- Textauszug:
┏━━

König Rother - Nacherzählung des Epos durch Ludwig Uhland

Über dem Westmeere sitzt König Rother in der Stadt zu Bare (Bari in Apulien). Er sendet Boten, die um die Tochter des Königs Konstantin zu Konstantinopel für ihn werben sollen. Als sie hinschiffen wollen, heißt er seine Harfe bringen. Drei Leiche (Spielweisen) schlägt er an; wo sie diese in der Not vernehmen, sollen sie seiner Hilfe sicher sein. 

Jahr und Tag ist um, die Boten sind nicht zurück. Konstantin, jede Werbung verschmähend, hat sie in einen Kerker geworfen, wo sie nicht Sonne noch Mond sehen, Frost, Nässe und Hunger leiden sie; mit dem Wasser, das unter ihnen schwebt, laben sie sich. Auf einem Steine sitzt Rother drei Tage und drei Nächte, ohne mit jemand zu sprechen, traurigen Herzens seiner Boten gedenkend.

┗━━

- Aufgabe:
Beantworte anhand des Textauszugs über König Rother:
(a) In welcher Stadt sitzt König Rother?
(b) Wie viele Leiche schlägt er auf der Harfe an?
(c) Wie lange sitzt er auf einem Steine?
Die Einträge werden zur Bearbeitung nicht gebraucht.

- Daten:
┏━━

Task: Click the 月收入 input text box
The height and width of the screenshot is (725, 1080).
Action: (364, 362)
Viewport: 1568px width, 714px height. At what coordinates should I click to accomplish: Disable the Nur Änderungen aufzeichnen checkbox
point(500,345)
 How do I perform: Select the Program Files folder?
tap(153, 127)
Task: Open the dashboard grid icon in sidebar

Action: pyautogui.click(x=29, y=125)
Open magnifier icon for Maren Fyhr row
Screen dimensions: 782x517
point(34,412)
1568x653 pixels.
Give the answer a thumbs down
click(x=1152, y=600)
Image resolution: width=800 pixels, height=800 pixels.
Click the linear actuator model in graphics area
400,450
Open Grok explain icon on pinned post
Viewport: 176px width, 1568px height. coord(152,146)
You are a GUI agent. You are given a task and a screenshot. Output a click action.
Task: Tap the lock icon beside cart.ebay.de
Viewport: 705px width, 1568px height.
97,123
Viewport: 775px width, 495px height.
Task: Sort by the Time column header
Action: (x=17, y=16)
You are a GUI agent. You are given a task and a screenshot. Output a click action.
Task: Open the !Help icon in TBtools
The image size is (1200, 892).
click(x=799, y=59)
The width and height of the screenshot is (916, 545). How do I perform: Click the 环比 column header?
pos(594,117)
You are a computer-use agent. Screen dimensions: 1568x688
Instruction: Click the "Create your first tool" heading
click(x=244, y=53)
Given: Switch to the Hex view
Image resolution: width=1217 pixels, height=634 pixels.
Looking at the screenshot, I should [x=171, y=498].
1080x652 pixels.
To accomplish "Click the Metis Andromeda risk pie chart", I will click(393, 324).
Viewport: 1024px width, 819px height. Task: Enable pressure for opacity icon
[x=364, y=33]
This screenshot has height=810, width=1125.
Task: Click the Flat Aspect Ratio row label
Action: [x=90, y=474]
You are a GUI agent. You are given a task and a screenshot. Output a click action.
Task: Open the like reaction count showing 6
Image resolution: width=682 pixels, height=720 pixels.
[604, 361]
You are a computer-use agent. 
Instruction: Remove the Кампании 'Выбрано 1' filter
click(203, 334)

┗━━

- Lösung:
(a) In der Stadt zu Bare (Bari in Apulien).
(b) Drei.
(c) Drei Tage und drei Nächte.